**WORK TASK**.
The answer is to be an exact copy of the lines below running from the line with "has width=882, height=475." down to the line with "Given: Sort table by Status column", both ends included, and nothing more.

**EXERCISE MATERIALS**.
****************

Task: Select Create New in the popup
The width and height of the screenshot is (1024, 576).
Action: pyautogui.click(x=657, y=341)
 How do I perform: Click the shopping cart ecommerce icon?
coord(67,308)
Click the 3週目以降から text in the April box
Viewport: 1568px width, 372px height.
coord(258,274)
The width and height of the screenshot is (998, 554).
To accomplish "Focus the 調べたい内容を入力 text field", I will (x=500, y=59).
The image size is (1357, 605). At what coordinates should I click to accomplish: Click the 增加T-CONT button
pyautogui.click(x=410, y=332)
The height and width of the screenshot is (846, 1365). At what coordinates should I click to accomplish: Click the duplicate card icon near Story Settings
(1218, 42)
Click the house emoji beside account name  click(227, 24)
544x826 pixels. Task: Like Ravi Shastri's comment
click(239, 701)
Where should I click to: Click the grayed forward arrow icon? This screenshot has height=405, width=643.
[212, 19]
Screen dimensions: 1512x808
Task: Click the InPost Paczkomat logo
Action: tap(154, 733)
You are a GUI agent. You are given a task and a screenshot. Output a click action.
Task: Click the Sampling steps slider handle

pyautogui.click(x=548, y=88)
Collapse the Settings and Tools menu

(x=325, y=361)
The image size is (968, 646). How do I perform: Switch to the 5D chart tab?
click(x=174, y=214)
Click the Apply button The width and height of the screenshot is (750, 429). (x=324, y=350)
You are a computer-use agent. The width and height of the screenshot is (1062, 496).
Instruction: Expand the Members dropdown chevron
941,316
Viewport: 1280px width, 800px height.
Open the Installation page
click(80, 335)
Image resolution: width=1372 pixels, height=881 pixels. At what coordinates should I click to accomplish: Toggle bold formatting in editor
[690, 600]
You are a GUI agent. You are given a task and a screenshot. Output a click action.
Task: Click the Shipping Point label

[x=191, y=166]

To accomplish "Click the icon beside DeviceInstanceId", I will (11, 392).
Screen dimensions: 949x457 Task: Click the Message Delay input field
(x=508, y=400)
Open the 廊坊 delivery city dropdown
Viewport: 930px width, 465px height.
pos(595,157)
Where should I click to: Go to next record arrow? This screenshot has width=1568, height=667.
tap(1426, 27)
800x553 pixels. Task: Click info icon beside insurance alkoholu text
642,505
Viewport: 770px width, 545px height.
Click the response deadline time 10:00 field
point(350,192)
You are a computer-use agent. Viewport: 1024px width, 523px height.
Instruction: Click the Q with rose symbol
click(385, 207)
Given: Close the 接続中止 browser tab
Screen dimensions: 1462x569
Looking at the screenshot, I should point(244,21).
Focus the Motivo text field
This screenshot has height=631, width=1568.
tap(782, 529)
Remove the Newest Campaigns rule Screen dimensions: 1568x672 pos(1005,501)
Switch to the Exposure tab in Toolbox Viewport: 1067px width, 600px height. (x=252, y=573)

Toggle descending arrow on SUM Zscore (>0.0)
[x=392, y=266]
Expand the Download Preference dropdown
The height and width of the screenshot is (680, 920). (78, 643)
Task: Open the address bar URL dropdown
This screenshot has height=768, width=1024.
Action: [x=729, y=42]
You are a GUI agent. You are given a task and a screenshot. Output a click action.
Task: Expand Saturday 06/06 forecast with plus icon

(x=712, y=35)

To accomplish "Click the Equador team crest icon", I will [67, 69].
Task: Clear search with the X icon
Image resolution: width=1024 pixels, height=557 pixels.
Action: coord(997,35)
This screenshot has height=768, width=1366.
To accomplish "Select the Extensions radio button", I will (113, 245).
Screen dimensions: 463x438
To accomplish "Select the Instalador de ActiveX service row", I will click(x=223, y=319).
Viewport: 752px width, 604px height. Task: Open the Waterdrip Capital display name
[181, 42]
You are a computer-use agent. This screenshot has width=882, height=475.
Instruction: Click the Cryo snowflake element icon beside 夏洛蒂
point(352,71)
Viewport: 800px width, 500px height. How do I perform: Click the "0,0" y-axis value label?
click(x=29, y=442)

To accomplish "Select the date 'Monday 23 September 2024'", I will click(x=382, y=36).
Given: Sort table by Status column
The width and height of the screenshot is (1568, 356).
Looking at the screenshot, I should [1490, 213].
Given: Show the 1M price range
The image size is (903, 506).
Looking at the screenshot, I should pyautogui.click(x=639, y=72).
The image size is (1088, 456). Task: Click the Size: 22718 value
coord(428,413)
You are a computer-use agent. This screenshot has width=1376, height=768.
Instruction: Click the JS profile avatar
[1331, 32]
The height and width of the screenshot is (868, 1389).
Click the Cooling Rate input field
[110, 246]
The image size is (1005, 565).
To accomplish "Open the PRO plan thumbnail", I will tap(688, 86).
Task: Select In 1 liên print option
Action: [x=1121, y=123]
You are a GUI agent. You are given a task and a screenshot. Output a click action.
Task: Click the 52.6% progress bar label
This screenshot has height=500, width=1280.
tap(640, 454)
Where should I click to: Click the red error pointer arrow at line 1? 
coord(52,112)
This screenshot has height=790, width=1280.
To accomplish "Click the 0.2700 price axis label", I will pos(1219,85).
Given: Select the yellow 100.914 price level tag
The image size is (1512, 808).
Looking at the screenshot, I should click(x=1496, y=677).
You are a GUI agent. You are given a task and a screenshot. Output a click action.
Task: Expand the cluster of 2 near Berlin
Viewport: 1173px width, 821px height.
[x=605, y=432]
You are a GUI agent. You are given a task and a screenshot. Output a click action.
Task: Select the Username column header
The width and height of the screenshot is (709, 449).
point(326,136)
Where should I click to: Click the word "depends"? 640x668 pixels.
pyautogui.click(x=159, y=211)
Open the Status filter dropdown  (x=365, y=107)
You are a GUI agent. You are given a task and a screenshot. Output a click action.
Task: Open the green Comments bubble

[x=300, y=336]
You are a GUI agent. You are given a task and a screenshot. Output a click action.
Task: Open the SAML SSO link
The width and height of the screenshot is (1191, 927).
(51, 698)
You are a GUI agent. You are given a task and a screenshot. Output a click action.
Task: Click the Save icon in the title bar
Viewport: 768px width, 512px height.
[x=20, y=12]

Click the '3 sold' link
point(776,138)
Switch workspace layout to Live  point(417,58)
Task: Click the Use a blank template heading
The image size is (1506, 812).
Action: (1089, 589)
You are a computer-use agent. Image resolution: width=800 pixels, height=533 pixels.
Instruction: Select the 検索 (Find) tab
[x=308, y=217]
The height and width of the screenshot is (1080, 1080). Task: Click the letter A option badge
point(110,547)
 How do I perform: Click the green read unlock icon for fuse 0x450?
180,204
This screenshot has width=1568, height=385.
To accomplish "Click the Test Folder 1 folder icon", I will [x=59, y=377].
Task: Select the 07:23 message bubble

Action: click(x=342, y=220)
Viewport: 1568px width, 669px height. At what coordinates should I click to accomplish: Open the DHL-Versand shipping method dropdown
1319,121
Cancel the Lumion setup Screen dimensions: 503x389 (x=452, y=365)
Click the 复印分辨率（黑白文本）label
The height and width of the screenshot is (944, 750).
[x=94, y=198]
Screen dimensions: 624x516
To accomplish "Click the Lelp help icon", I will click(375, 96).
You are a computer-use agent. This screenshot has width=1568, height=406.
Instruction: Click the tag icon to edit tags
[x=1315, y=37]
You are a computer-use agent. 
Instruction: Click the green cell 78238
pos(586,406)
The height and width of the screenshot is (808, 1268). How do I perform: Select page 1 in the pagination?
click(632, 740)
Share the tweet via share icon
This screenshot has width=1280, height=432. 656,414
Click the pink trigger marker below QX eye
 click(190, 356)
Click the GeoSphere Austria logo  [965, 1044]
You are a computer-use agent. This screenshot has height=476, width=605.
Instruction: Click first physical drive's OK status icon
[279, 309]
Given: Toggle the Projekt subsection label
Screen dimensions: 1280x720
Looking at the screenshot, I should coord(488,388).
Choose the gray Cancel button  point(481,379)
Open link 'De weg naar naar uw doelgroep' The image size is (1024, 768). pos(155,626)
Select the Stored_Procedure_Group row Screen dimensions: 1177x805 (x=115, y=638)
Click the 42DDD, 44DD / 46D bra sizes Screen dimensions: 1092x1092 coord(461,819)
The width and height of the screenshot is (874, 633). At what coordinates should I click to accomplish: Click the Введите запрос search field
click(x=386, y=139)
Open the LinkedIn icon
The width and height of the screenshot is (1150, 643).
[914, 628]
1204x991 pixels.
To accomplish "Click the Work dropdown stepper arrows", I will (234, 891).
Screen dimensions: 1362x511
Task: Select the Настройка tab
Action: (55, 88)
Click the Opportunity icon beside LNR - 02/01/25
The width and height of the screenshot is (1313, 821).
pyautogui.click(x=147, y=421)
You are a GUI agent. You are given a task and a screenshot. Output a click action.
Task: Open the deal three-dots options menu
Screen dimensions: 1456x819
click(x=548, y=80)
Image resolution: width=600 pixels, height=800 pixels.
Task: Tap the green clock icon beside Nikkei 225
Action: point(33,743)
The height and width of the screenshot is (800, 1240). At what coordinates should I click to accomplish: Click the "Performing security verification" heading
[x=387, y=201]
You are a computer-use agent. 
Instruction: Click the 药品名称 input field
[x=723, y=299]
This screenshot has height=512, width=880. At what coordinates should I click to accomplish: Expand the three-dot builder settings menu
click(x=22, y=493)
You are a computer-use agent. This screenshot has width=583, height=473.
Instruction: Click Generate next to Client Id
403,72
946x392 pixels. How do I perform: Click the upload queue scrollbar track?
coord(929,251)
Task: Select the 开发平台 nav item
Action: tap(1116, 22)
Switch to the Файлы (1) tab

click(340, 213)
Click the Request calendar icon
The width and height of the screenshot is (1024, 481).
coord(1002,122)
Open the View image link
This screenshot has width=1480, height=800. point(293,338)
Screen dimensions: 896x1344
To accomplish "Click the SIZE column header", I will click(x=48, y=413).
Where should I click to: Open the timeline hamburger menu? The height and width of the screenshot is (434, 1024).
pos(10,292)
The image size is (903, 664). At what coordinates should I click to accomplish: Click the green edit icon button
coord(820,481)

****************

**EXERCISE RESULT**.
You are a computer-use agent. This screenshot has width=882, height=475.
Instruction: Click the Cryo snowflake element icon beside 夏洛蒂
point(352,71)
Viewport: 800px width, 500px height. How do I perform: Click the "0,0" y-axis value label?
click(x=29, y=442)

To accomplish "Select the date 'Monday 23 September 2024'", I will click(x=382, y=36).
Given: Sort table by Status column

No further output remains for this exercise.